Can you provide a symbolic solution using your approach or at least an exact numeric one (with roots, etc.)?
In real Mathcad we can evaluate a solve block also symbolical and for reasons beyond me your solve block returns non real values if I try.
The symbolics switches into float-mode and returns those useless non-real numbers. If I add the constraint AP>0 nothing changes, if I add AP>1 the solve block fails 😞
Any ideas whats going on and how to get a symbolic result with your approach, too?
BTW, if I put your five equations in a vector and use the symbolic "solve" command, then no solution is found.
OK, here is the approach which came into my mind at first.
Its basically the way a school pupil would be assumed to approach the problem. BP can be expressed in two ways using the triangles ABP and BCP using an auxiliary angle like beta in my pic. From the resulting two equations I eliminated BP and using the basic angle sum and difference identities I arrived at an expression for beta. Mathcads symbolics wasn't of much help here and it was quicker done by hand 😉
Using beta we can calculate AP and then the position/coordinates of P (using a' and b') and finally the distance x=PD.
The approach is straightforward, we get a nice (but not fully simplified) exact result and the approach can also be done fully symbolically (see one of my previous posts with all the symbolic expressions -> x1)
And now my second approach.
It follows the way one would draw a sketch of the situation using peripheral angle arcs. Not sure whats it really called in English - maybe a native speaker could help.
Its quite easy to determine the center and radii of the two circles and using the symbolic solve, the points of intersection are found. Of course one of those points is B, so we filter for y>0 (and surprisingly Mathcads symbolics really takes this condition into consideration) to find P and finally calculate x=DP.
Again we can also get an exact result (not fully simplified and equivalent to, but more complex as the expression we got with method 1).
Finally my last approach and the worksheet.
After thinking about method 2 where we intersect two circles and already know one of the points of intersection, it was clear, that all that must be done is to mirror this known point B at the connection line of the two circle centers.
This sure could be done in quite some different ways and I settled at using a transformation(mirroring) matrix.

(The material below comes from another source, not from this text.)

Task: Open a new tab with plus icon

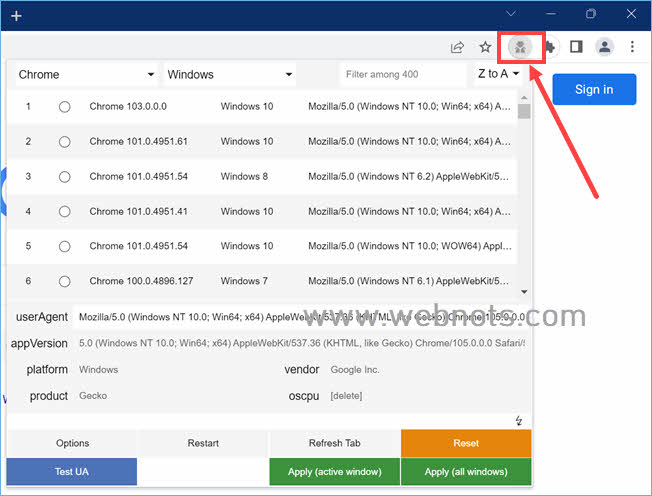Action: [16, 16]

This approach delivers the most simple exact representation of the result as could already be seen in the sheet with the symbolic functions I posted a while ago. -> x3
x3b was an attempt to manually simplify the expression further, but while the symbolic expression looks a bit smaller, the exact result with the values provided could not be simplified by Mathcad in a satisfactory way.
Here is the picture of method 3 along with a plot showing the circles and also the mirroring of point B to get P.
MC15 worksheet attached.
I've seen more math problems like this...
angles DAB and CDA are 90deg, so we know that AB and CD run in parallel, but the length of CD is not given, and neither is the length of CB. There's no telling if CB runs in parallel of AD.
I doubt if the problem can be solved with just knowing the sum of angles psi and theta. If not, I'm afraid the problem cannot be solved.